The study revealed that the LLMs generally responded well in games that require logical reasoning; however, they often struggled in tasks that required teamwork and coordination
"In some cases, the AI seemed almost too rational for its own good," said Dr. Eric Schulz, senior author of the study. "It could spot a threat or a selfish move instantly and respond with retaliation, but it struggled to see the bigger picture of trust, cooperation, and compromise."
One of the games they used was an iterative version of Prisoner’s Dilemma - a classic game theory scenario where two players decide whether to work together or act in their own self-interest. If both cooperate, they each get a decent outcome. But if one betrays while the other cooperates, the betrayer gains more, and the other loses out. Over multiple rounds, the game becomes a test of trust and strategy.
According to the researchers, the AI models performed surprisingly well in this game, particularly GPT-4. However, they choose “selfish success” over “mutual benefit”. The AI models often switched to defection after just one act of betrayal from their opponent, and stuck to the strategy even when cooperation could have led to better mutual outcomes. It appears LLMs are not as forgiving or flexible as humans tend to be.
The researchers also put the AI models through another classic game theory task called Battle of the Sexes. This game involves two players who want to coordinate and end up at the same place, but each prefers a different option. The classic example is a couple choosing between a football game and the ballet. Both would rather be together than go alone, but each wants to attend their preferred event. What makes this game tricky isn’t conflict, but compromise.
The AI models repeatedly chose their own preferred option. It failed to adapt even when its partner followed a predictable turn-taking strategy. The breakdown in coordination highlights the model’s lack of social reasoning.
The researchers tried to teach AI to be more cooperative and social by prompting the models to consider the other player’s perspective in their response. They used a technique called Social Chain-of-Thought (SCoT) prompting to guide the AI models through their decision-making process. The results were significantly better using this method, especially for games that involved compromise and coordination.
To further test the findings and effectiveness of prompt engineering, the researchers paired human participants with base AI models or with SCoT-enhanced versions. The results showed that SCoT prompting not only improved coordination in games like Battle of the Sexes but also made the AI feel more human to the participants.
Those playing with the SCoT-enhanced AI models were more likely to cooperate. They were also more likely to believe they were interacting with another person. This highlights how a simple change in how the model reasons about others can dramatically shape both performance and perception.

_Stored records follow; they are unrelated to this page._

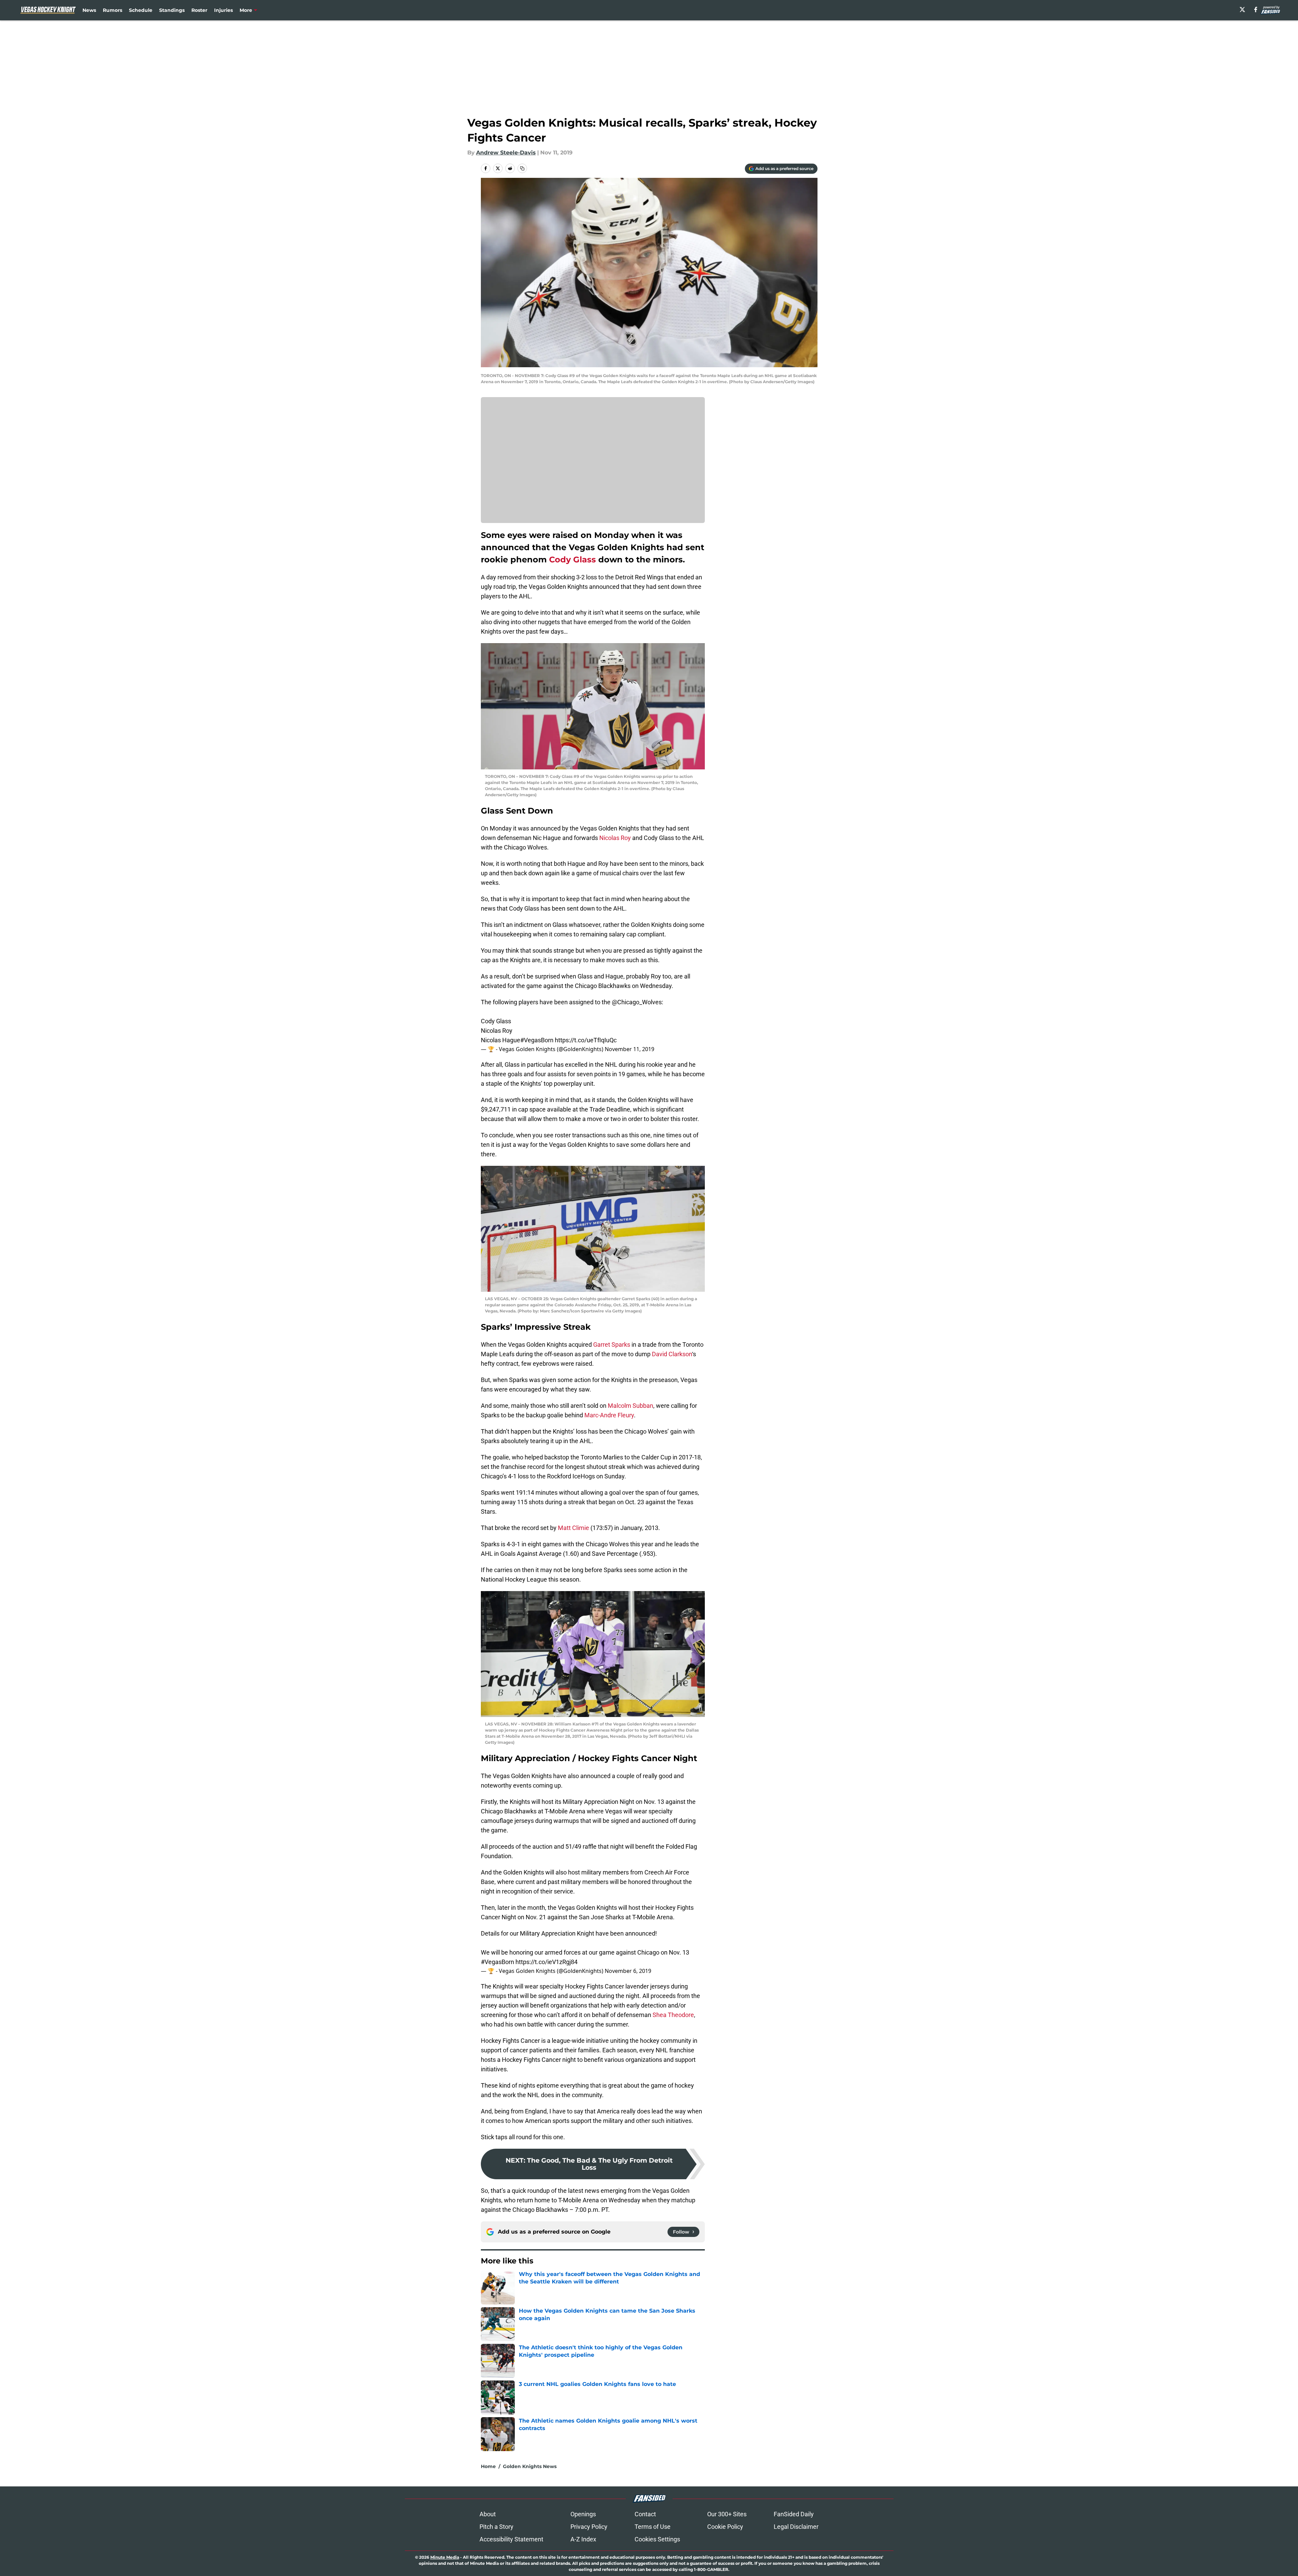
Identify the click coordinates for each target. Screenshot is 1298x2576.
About (487, 2514)
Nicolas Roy (615, 837)
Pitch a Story (496, 2526)
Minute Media (444, 2557)
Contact (645, 2514)
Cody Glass (572, 559)
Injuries (223, 10)
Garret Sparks (611, 1344)
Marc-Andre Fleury (609, 1415)
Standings (172, 10)
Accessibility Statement (511, 2539)
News (89, 10)
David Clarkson (672, 1354)
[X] (1242, 9)
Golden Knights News (530, 2466)
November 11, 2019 (629, 1049)
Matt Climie (573, 1527)
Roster (199, 10)
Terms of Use (653, 2526)
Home (488, 2466)
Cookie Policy (725, 2526)
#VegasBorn (536, 1040)
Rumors (112, 10)
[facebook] (1255, 9)
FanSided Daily (794, 2514)
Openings (583, 2514)
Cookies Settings (657, 2539)
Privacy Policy (588, 2526)
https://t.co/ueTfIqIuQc (586, 1040)
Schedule (140, 10)
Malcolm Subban (630, 1405)
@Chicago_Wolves (637, 1002)
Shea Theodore (673, 2014)
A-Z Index (583, 2539)
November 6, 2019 (628, 1971)
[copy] (522, 168)
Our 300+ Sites (727, 2514)
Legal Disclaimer (796, 2526)
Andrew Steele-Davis (506, 152)
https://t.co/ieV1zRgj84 (546, 1961)
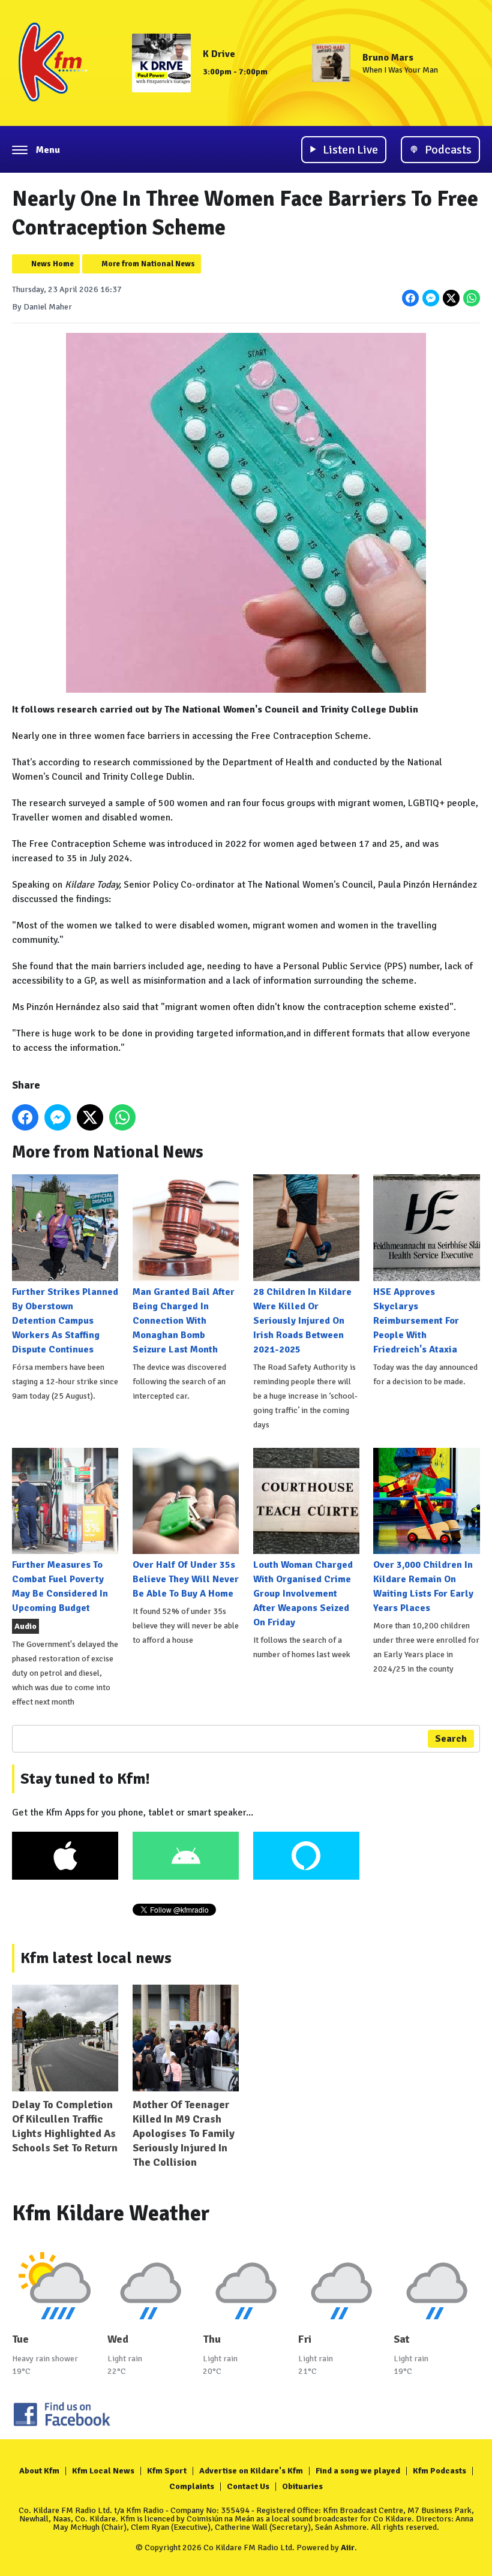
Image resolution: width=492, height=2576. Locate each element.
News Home (52, 264)
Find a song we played (358, 2471)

"Once we nudged the model to reason socially, it started acting in ways that felt much more human," said Elif Akata, first author of the study. "And interestingly, human participants often couldn't tell they were playing with an AI."
The researchers believed that while their study focused on game theory, the results point to something much broader. These insights could shape how future AI systems are designed to interact more effectively and responsibly with humans in real-world settings.
"An AI that can encourage a patient to stay on their medication, support someone through anxiety, or guide a conversation about difficult choices," said Elif Akata. "That's where this kind of research is headed."
As AI models become more deeply integrated into everyday tools, their ability to navigate social situations will matter just as much as their technical capabilities. There is a lot of catching up to do for AI models, but with the right prompting or training, they can perform significantly better.